## What this task involves
Quote the stretch of the bike parts sale thread from "## girlonbike (Apr" through "in that era.", copying every word unchanged.

A few here have owned this stem. And I think there's a story about someone not paying attention to the specs when they ordered it...

- Price: *SOLD*

Thanks, 
jw


----------



## GrumpyOne (Jan 7, 2004)

Nobody needs a Bontrager fork or Salsa high rise stem to complete a build?

-jw


----------



## ameybrook (Sep 9, 2006)

1991 Yeti ARC frame. Serial number A189. 16" C-C / 22.5" C-C. Headtube and seattube replaced by FTW and beadblast and clearcoat by Chris Herting. Tiny crack in the BB shell.

$1,000


----------



## longfinkillie (Jan 28, 2011)

Hell's yes I do! RE: Bonty fork.


(PM sent)


----------



## girlonbike (Apr 24, 2008)

I have this 1" steerer Marzocchi Bomber Atom Bomb for sale. It was refreshed by a forum member and it is in great shape with about 7" of steerer and the starnut installed. The boots are in great shape and there's a cantilever hanger on it that I bought separately. It's arguably the best suspension for 1" steerers that was made in that era.

I overpaid for it so anybody that can help me get close to my terrifying purchase price of $350 would be my BFF. Combo of cash/stuff works too although I'm not sure if I need anything at the moment.

## Data section
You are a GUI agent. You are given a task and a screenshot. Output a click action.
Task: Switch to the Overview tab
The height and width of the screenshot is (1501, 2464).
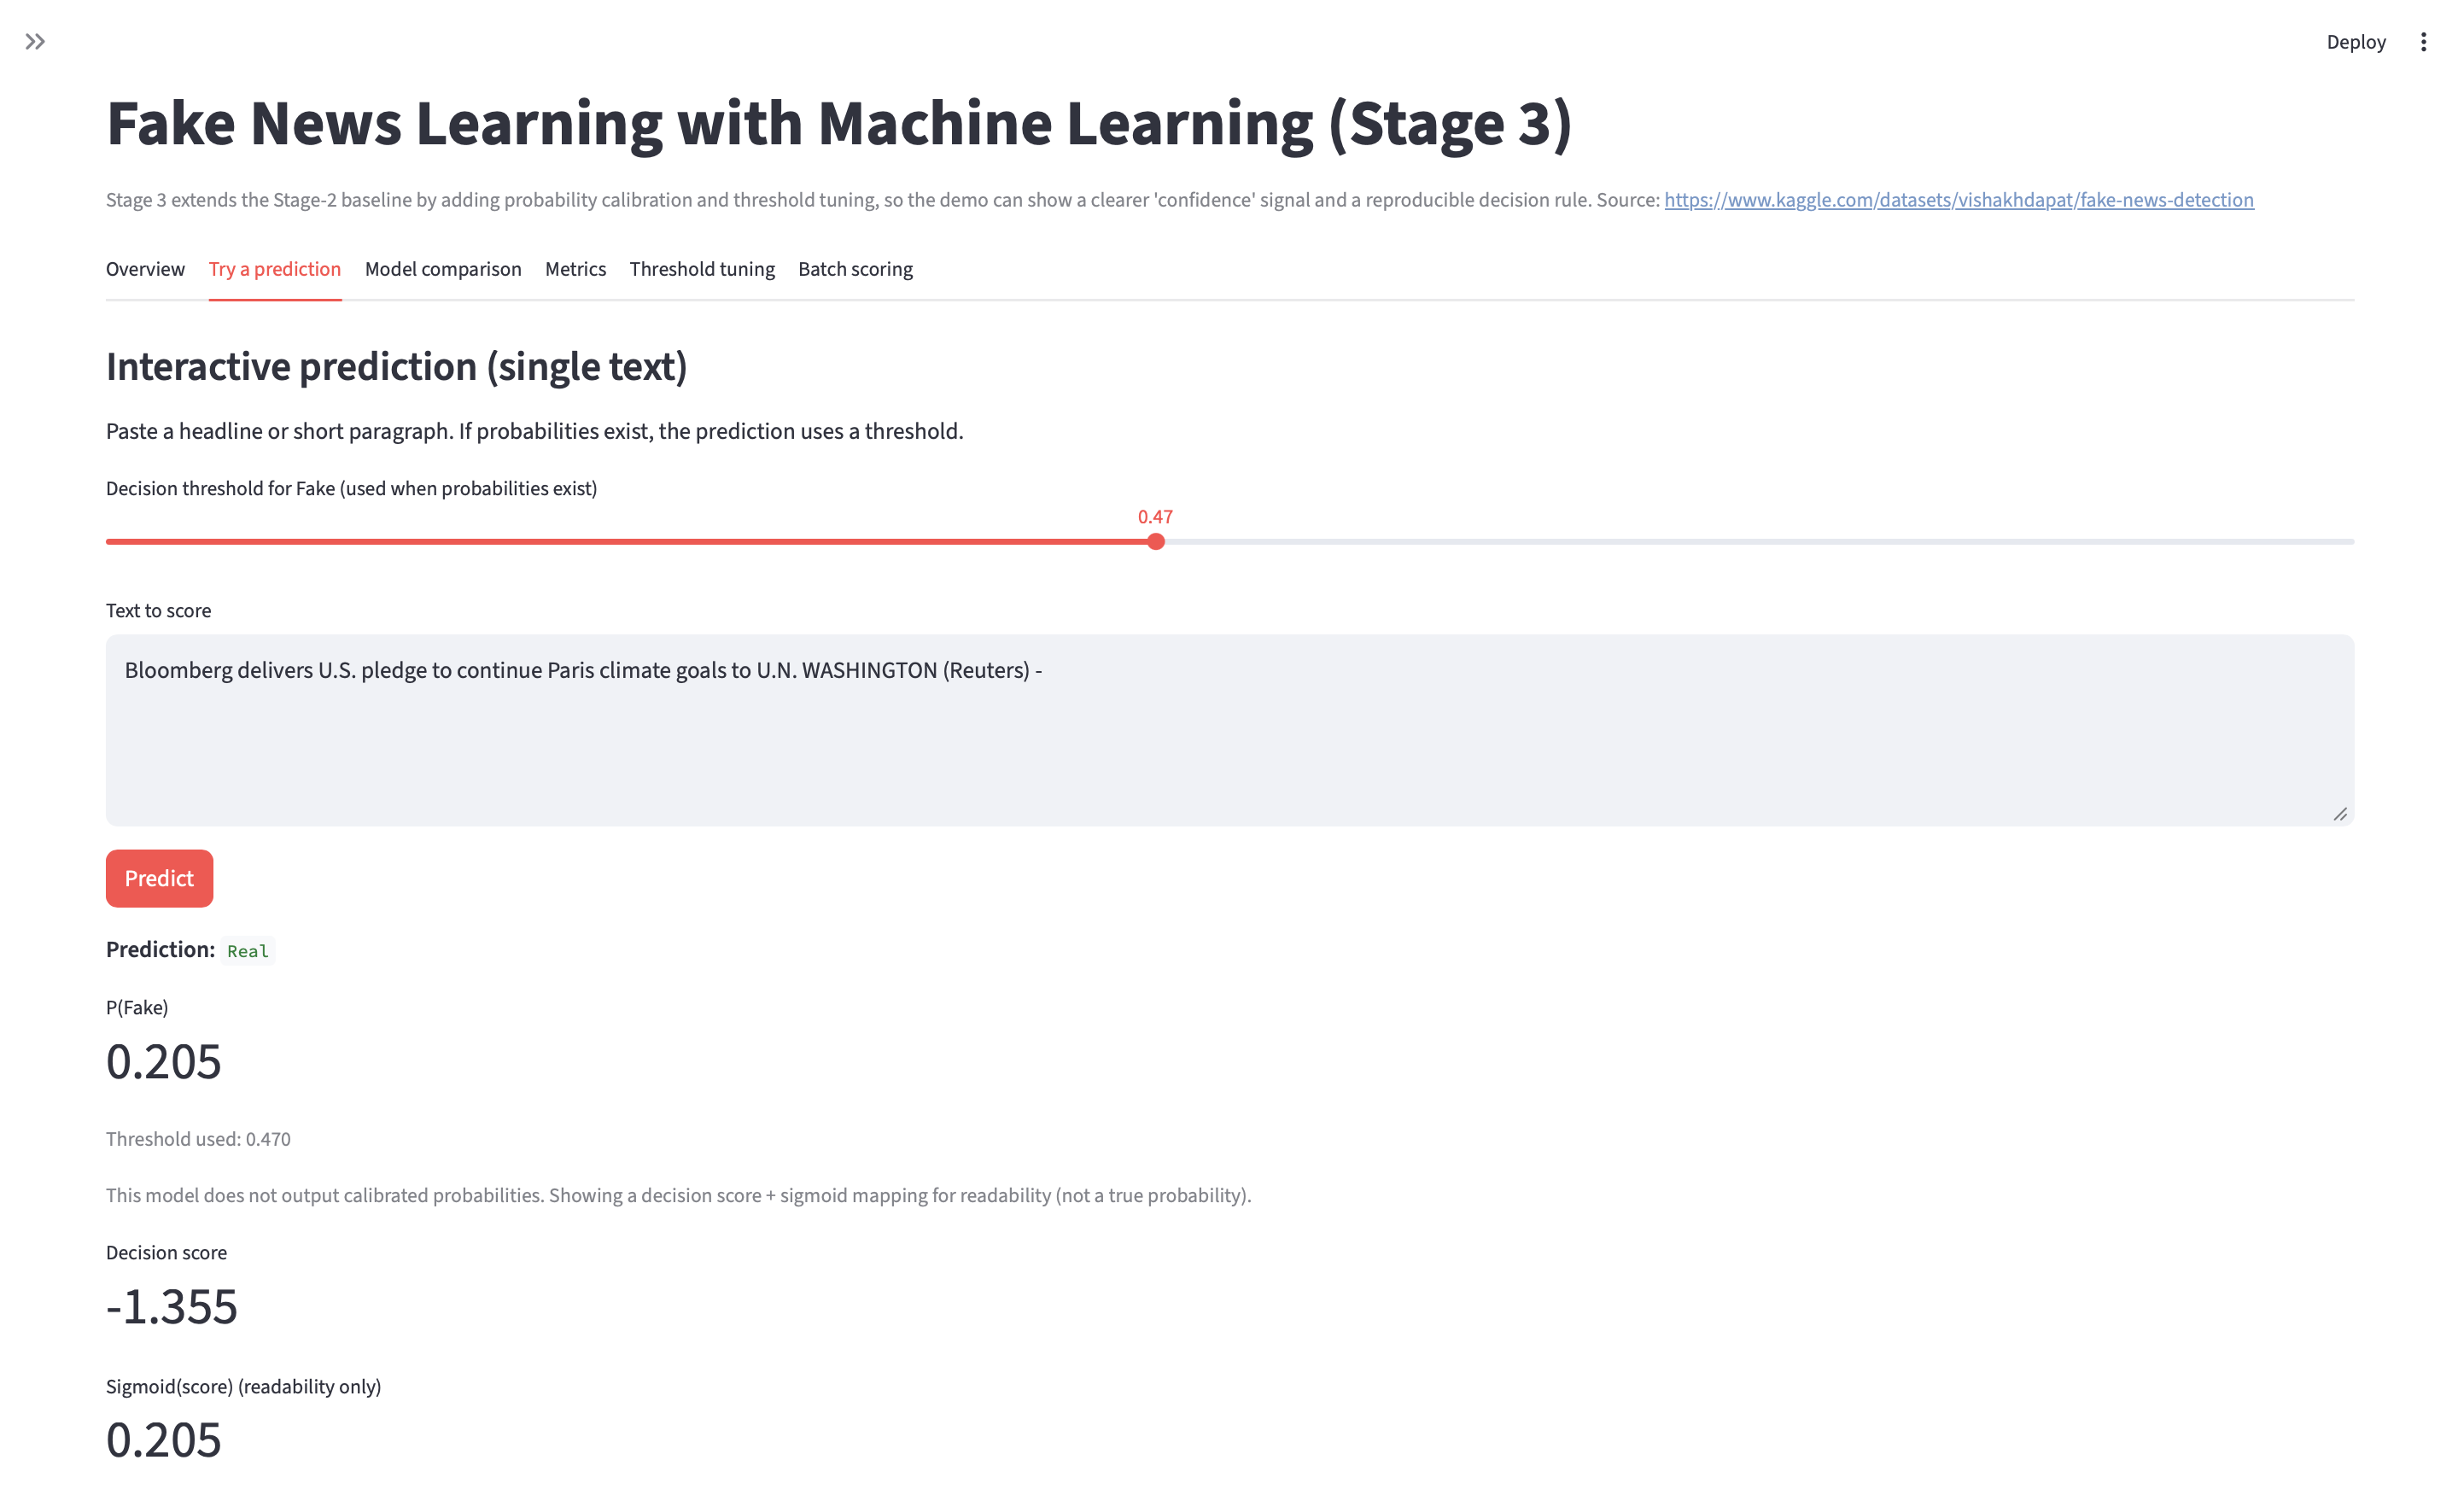[x=145, y=268]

## Answer below
## girlonbike (Apr 24, 2008)

I have this 1" steerer Marzocchi Bomber Atom Bomb for sale. It was refreshed by a forum member and it is in great shape with about 7" of steerer and the starnut installed. The boots are in great shape and there's a cantilever hanger on it that I bought separately. It's arguably the best suspension for 1" steerers that was made in that era.